→ The input:
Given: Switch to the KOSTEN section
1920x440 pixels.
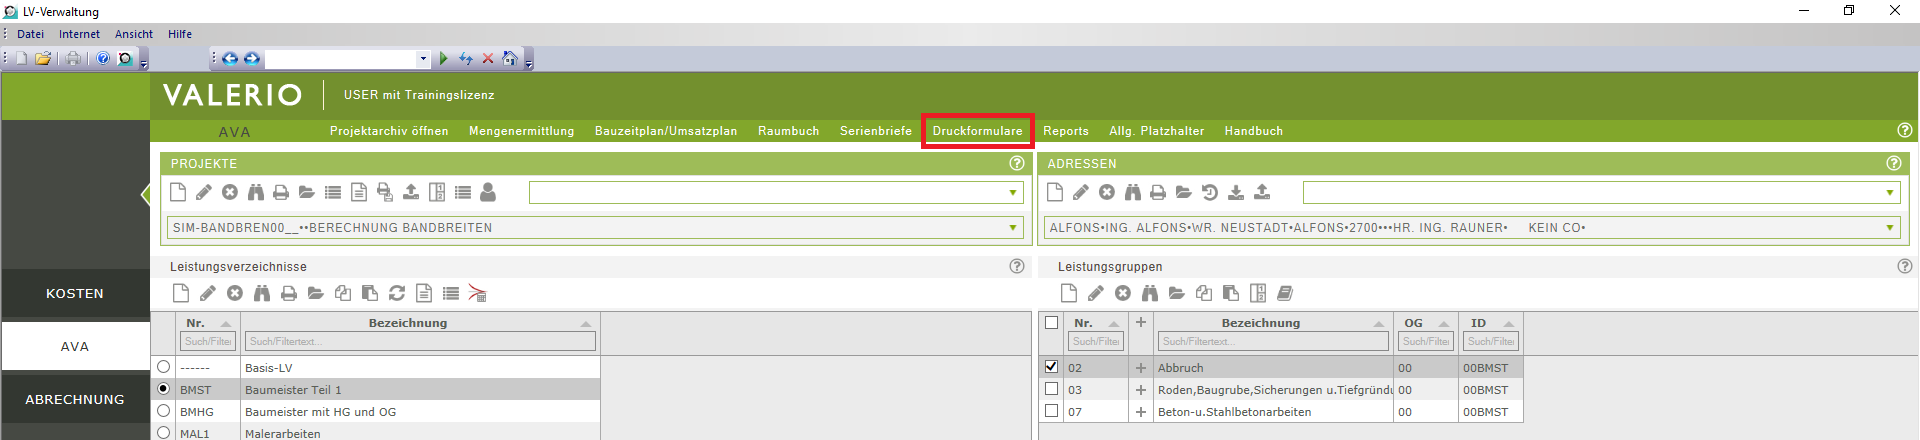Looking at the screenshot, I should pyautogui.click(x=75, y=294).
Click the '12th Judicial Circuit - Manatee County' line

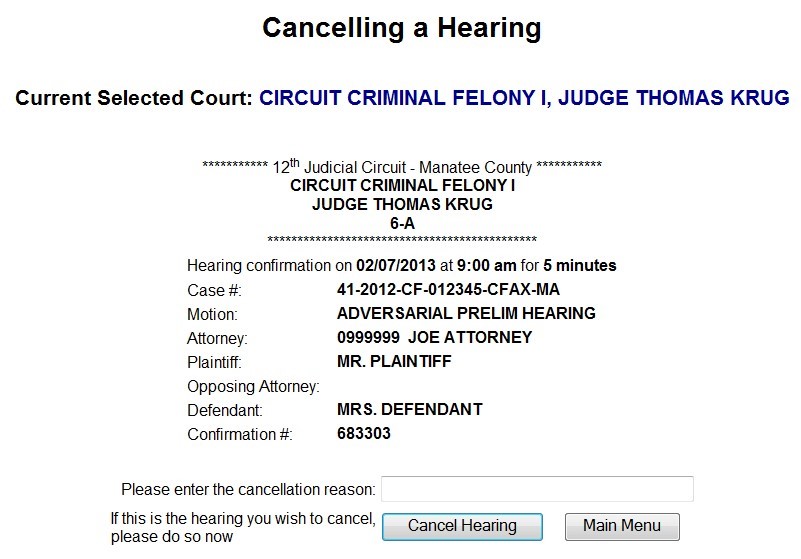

* * *

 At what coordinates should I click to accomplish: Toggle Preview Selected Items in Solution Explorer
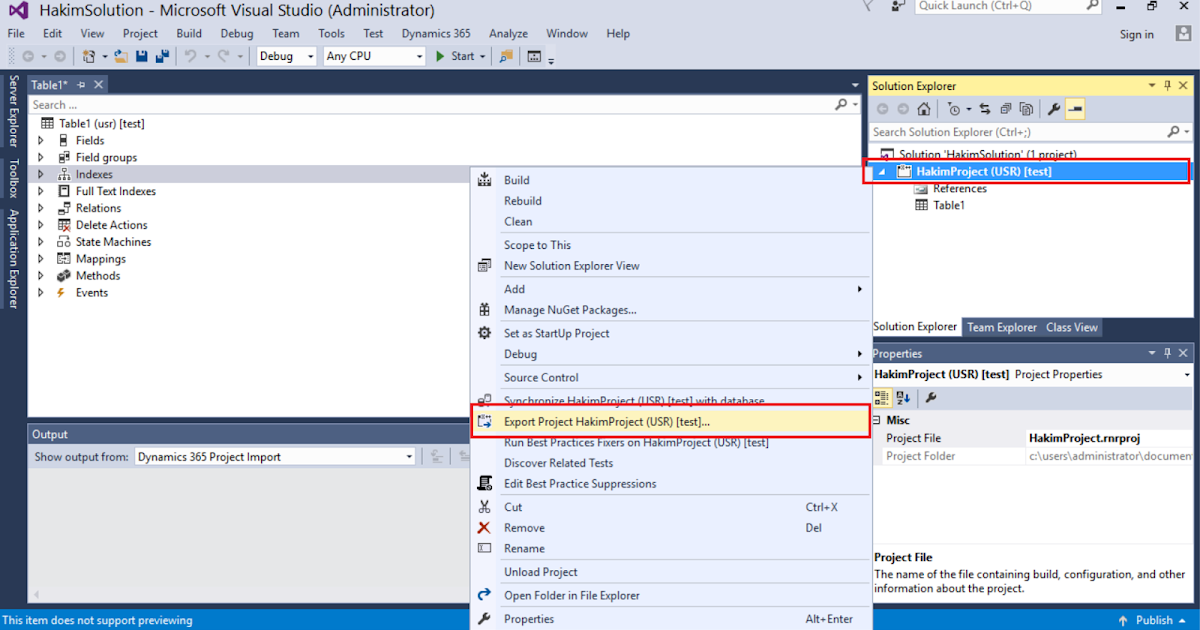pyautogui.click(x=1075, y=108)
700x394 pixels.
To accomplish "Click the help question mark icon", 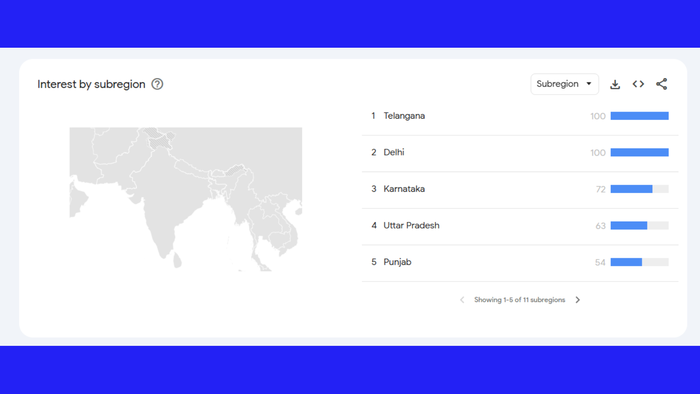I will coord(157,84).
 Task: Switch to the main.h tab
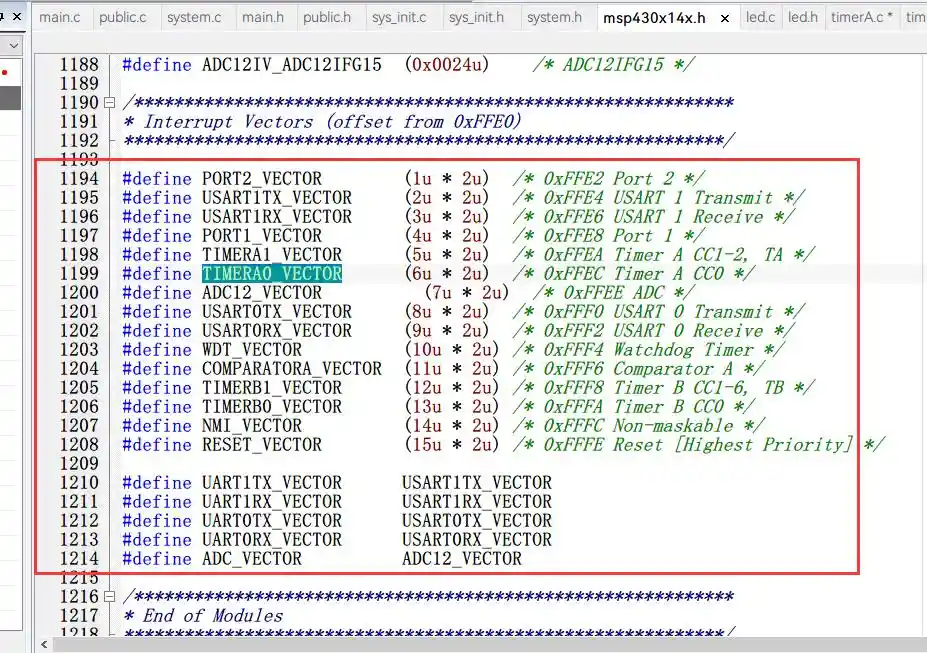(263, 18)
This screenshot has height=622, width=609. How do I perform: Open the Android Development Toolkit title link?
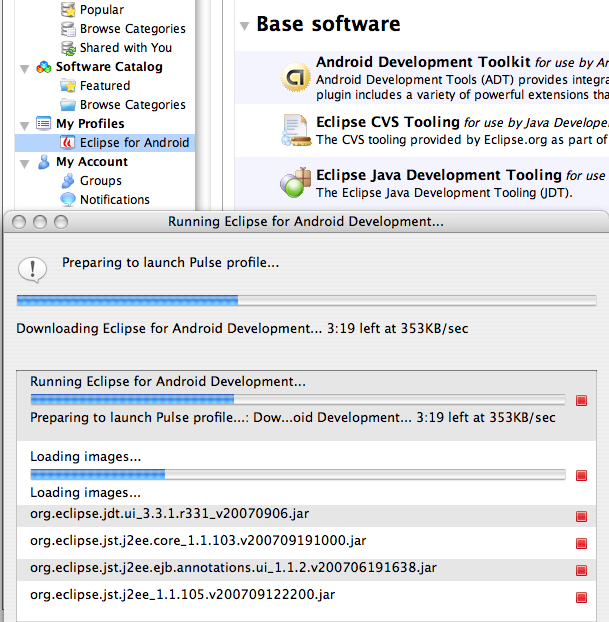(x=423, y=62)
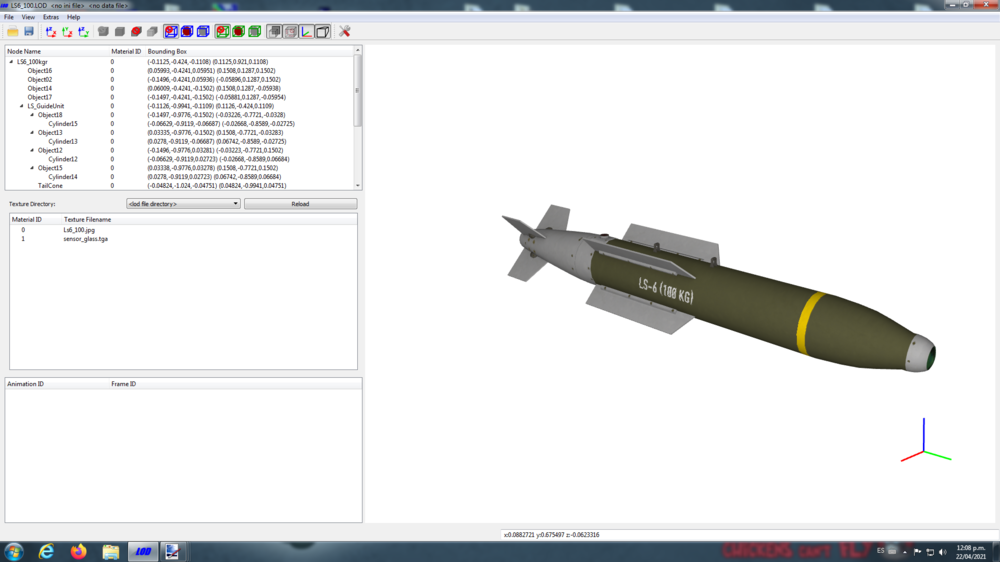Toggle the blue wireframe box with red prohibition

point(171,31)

→ Your task:
What you write out is the stretch of entries from the line containing "Given: Switch to the KOSTEN section" to the line containing "Click the '12th", word for word, with both end lines and no pictures.

→ Result of the task:
Given: Switch to the KOSTEN section
1920x440 pixels.
Looking at the screenshot, I should pyautogui.click(x=75, y=294).
Click the '12th Judicial Circuit - Manatee County' line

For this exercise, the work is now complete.